The problem: Render every line of the listing below as a numbered list, omitting blank lines.

Input material:
= = = =
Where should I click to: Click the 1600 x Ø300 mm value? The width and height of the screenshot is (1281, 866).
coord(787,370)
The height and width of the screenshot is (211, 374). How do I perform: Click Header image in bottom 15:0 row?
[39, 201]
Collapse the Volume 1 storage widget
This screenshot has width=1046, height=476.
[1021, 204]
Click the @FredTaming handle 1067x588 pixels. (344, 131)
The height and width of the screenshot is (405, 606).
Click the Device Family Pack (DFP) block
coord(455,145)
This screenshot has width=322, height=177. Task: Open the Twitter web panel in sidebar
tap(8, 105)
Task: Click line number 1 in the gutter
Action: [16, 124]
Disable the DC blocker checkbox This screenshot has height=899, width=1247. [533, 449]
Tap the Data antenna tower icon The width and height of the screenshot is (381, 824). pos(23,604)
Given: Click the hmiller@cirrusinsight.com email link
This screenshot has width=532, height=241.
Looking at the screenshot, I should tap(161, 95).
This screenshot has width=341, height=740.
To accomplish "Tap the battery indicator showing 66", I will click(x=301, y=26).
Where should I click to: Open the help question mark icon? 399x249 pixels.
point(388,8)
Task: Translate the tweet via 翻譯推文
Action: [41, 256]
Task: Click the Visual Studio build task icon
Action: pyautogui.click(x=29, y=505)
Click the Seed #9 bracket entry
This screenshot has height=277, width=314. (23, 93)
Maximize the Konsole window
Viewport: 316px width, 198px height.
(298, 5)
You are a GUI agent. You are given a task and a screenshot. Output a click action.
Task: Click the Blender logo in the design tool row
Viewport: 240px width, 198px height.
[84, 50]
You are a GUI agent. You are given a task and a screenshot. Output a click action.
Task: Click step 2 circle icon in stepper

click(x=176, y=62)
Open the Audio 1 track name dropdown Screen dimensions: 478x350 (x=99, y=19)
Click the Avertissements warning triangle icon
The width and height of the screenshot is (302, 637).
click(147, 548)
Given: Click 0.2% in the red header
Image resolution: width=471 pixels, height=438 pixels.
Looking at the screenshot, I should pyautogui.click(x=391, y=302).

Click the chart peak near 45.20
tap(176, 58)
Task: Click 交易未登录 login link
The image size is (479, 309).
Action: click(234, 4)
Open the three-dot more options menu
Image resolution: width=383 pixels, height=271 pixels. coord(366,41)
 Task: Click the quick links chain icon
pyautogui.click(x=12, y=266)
= = = =
The reply:
1. Where should I click to: Click the 1600 x Ø300 mm value? The width and height of the screenshot is (1281, 866).
2. coord(787,370)
3. The height and width of the screenshot is (211, 374). How do I perform: Click Header image in bottom 15:0 row?
4. [39, 201]
5. Collapse the Volume 1 storage widget
6. This screenshot has width=1046, height=476.
7. [1021, 204]
8. Click the @FredTaming handle 1067x588 pixels. (344, 131)
9. The height and width of the screenshot is (405, 606).
10. Click the Device Family Pack (DFP) block
11. coord(455,145)
12. This screenshot has width=322, height=177. Task: Open the Twitter web panel in sidebar
13. tap(8, 105)
14. Task: Click line number 1 in the gutter
15. Action: [16, 124]
16. Disable the DC blocker checkbox This screenshot has height=899, width=1247. [533, 449]
17. Tap the Data antenna tower icon The width and height of the screenshot is (381, 824). pos(23,604)
18. Given: Click the hmiller@cirrusinsight.com email link
19. This screenshot has width=532, height=241.
20. Looking at the screenshot, I should tap(161, 95).
21. This screenshot has width=341, height=740.
22. To accomplish "Tap the battery indicator showing 66", I will click(x=301, y=26).
23. Where should I click to: Open the help question mark icon? 399x249 pixels.
24. point(388,8)
25. Task: Translate the tweet via 翻譯推文
26. Action: [41, 256]
27. Task: Click the Visual Studio build task icon
28. Action: pyautogui.click(x=29, y=505)
29. Click the Seed #9 bracket entry
30. This screenshot has height=277, width=314. (23, 93)
31. Maximize the Konsole window
32. Viewport: 316px width, 198px height.
33. (298, 5)
34. You are a GUI agent. You are given a task and a screenshot. Output a click action.
35. Task: Click the Blender logo in the design tool row
36. Viewport: 240px width, 198px height.
37. [84, 50]
38. You are a GUI agent. You are given a task and a screenshot. Output a click action.
39. Task: Click step 2 circle icon in stepper
40. click(x=176, y=62)
41. Open the Audio 1 track name dropdown Screen dimensions: 478x350 (x=99, y=19)
42. Click the Avertissements warning triangle icon
43. The width and height of the screenshot is (302, 637).
44. click(147, 548)
45. Given: Click 0.2% in the red header
46. Image resolution: width=471 pixels, height=438 pixels.
47. Looking at the screenshot, I should pyautogui.click(x=391, y=302).
48. Click the chart peak near 45.20
49. tap(176, 58)
50. Task: Click 交易未登录 login link
51. The image size is (479, 309).
52. Action: click(234, 4)
53. Open the three-dot more options menu
54. Image resolution: width=383 pixels, height=271 pixels. coord(366,41)
55.  Task: Click the quick links chain icon
56. pyautogui.click(x=12, y=266)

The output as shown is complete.